'''
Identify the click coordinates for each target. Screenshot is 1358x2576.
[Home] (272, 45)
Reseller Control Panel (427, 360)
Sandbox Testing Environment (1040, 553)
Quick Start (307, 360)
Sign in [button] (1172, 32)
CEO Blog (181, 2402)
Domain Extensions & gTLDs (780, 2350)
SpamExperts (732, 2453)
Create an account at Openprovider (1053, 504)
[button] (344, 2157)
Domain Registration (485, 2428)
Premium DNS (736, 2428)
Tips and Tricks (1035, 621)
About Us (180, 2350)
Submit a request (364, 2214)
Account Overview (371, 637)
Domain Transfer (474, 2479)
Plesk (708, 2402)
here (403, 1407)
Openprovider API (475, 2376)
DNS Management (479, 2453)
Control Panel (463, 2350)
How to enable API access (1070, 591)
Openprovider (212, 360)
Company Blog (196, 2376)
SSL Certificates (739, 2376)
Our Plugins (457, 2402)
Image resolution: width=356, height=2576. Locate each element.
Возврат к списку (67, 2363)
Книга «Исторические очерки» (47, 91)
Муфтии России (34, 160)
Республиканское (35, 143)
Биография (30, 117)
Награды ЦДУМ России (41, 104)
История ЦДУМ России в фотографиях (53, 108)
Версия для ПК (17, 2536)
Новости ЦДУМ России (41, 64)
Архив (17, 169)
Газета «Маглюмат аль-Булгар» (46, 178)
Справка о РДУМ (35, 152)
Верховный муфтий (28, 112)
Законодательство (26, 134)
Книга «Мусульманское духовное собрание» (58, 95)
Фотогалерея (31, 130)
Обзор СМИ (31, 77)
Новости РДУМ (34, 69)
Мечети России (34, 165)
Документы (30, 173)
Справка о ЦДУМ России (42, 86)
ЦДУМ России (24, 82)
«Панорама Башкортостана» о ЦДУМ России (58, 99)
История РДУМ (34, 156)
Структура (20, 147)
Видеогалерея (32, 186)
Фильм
'''
# Exercise prompt:
Output exactly the span of lines beginning at the first line of the records and ending at the line that holds "Submit a request (364, 2214)", inclusive, with no other text.

# Reply:
Identify the click coordinates for each target. Screenshot is 1358x2576.
[Home] (272, 45)
Reseller Control Panel (427, 360)
Sandbox Testing Environment (1040, 553)
Quick Start (307, 360)
Sign in [button] (1172, 32)
CEO Blog (181, 2402)
Domain Extensions & gTLDs (780, 2350)
SpamExperts (732, 2453)
Create an account at Openprovider (1053, 504)
[button] (344, 2157)
Domain Registration (485, 2428)
Premium DNS (736, 2428)
Tips and Tricks (1035, 621)
About Us (180, 2350)
Submit a request (364, 2214)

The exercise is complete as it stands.